В семидесятых годах большинство комитетчиков было сильно заидеологизированными и рассматривали побег из своих рядов как акт предательства, причем такого тяжкого, что и представить себе было почти невозможно. Когда в сентябре 1971-го Олег Лялин, находясь в Лондоне, «ушел» на Запад, его поступок был воспринят как акт вопиющего коварства и подлости. Другой сокрушающей силы шок в КГБ вызвало бегство в Токио в 1979 году Станислава Левченко, перебравшегося вскоре в Штаты. Обращаясь к своим сотрудникам, Виктор Грушко назвал побег противоестественным, извращенным поступком.
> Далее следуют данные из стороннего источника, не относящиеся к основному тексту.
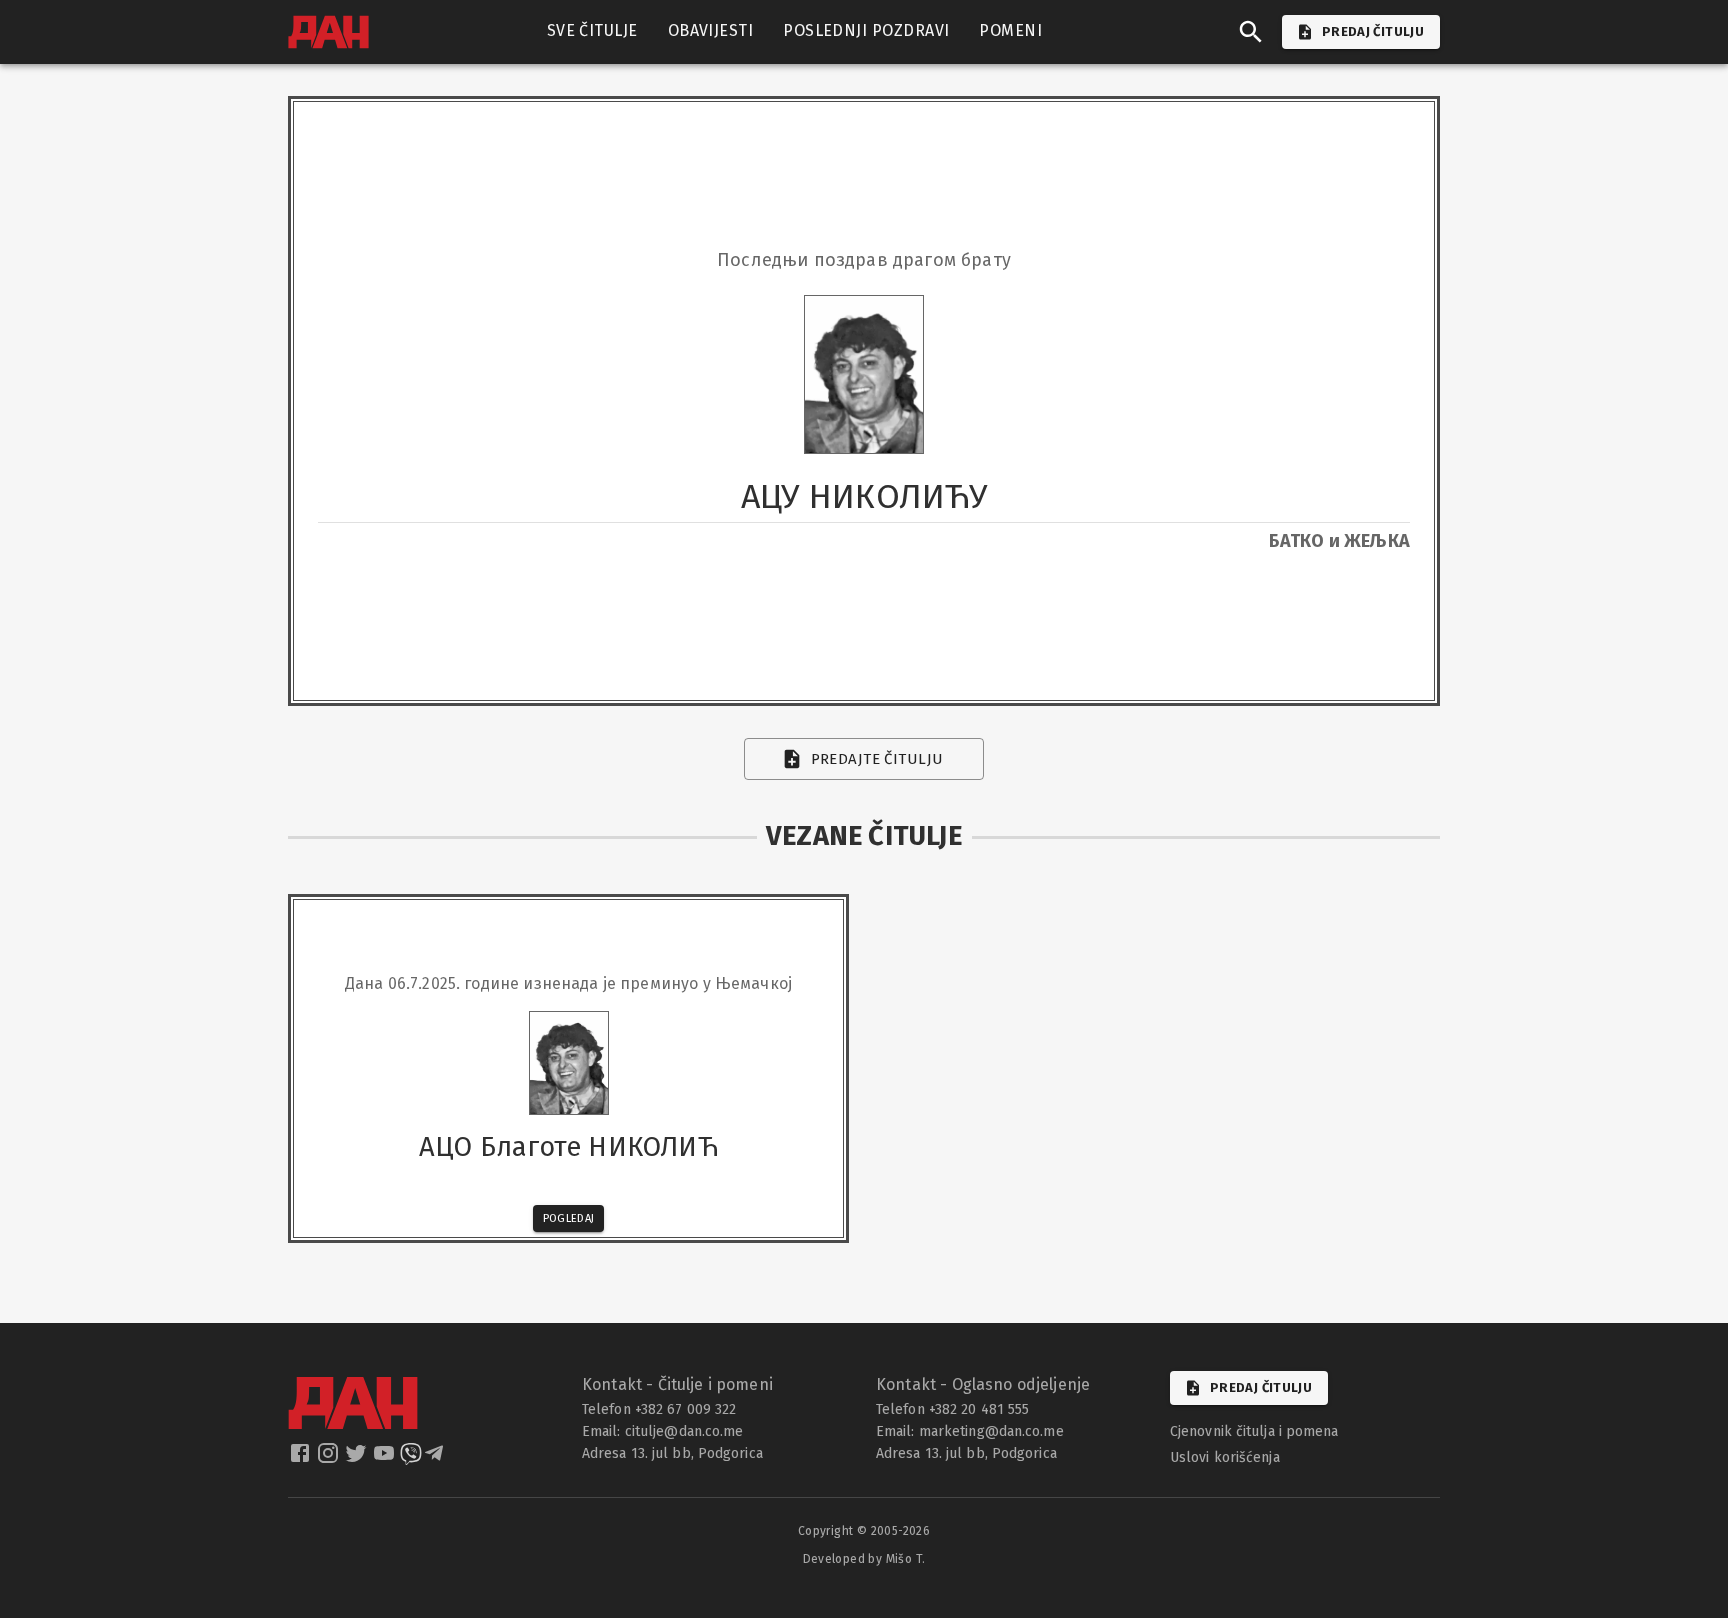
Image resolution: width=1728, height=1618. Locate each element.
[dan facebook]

К 1963 году я в возрасте двадцати четырех лет понял, что пора жениться и целеустремленно занялся поисками невесты. Мне хотелось, чтобы будущая моя жена говорила по-немецки, и я стал регулярно наведываться в высшие учебные заведения, где изучали иностранные языки. Однажды, зайдя в своих устремлениях так далеко, что пришел на филологический факультет Московского университета, представился инструктором райкома комсомола и в этом качестве получил разрешение присутствовать на занятиях в одной из групп. Усевшись в последнем ряду, я разглядывал студенток. Некоторые из них показались мне весьма привлекательными, но, поскольку шли занятия, а я сидел в самом конце аудитории, завязать с кем-либо из них разговор оказалось невозможно.
Однажды вечером я отправился на танцы в педагогический институт имени Ленина, высшее учебное заведение, где готовили преподавателей и по иностранным языкам. Там меня пленила Елена Акопян, красивая девушка, наполовину армянка. У нее были огромные выразительные глаза очень редкого цвета — зеленого и роскошные черные волосы.
Познакомившись с ней, я осторожно выпытал у нее все, что меня интересовало. Оказалось, что Лене двадцать один год и что она очень скоро закончит курс обучения немецкому. Она рассказала мне, что отец ее, Сергей Акопян, в июне сорок первого, за два месяца до рождения дочери, погиб в авиакатастрофе. Он служил летчиком в организации, занимавшейся испытанием новых военных самолетов. Судьба распорядилась так, что отец Лены, штурман, оказался в экипаже новой модификации самолета «ТУ-31», которому было суждено разбиться во время испытаний. А буквально несколько дней спустя на Советский Союз напала фашистская Германия.
Позже, уже находясь в Дании, я купил книгу под названием «Туполевский лагерь» (запрещенную в Советском Союзе), в которой описывалось, как выдающийся авиаконструктор и его коллеги были объявлены врагами народа, сосланы в лагерь, где и продолжали конструировать самолеты, но уже в качестве заключенных. В ней один из конструкторов самолетов вспоминал о том, как во время испытательных полетов «ТУ-31» погибли пилот Иванов и штурман Акопян.
Ее мать, русская женщина, после гибели отца Лены снова вышла замуж. Новый муж, инженер, оказался человеком хорошим, но, судя по всему, с плохой наследственностью. И действительно, родившемуся от их брака ребенку, брату Елены по матери, по прошествии двадцати четырех лет врачи поставили диагноз «шизофрения». Я горел желанием жениться, поскольку полагал, что брак пойдет на пользу моей карьере, а в случае отправки за рубеж только мне поможет. Елена тоже мечтала встретить достойного мужа, а поскольку в Москве найти хорошего парня оказалось делом непростым (а девушки боялись упустить время и остаться в старых девах), благосклонно отнеслась к моим ухаживаниям. Короче говоря, без особых раздумий и проверки надежности связывавших нас чувств мы поспешили жениться.
Я открыл для себя, что в московских дворцах бракосочетания сильно попахивало казенщиной. Их помпезно декорированный интерьер навевал скуку, поэтому брак мы зарегистрировали в обычном ЗАГСе в скромной обстановке в присутствии лишь нескольких своих друзей, выступивших в качестве свидетелей молодоженов.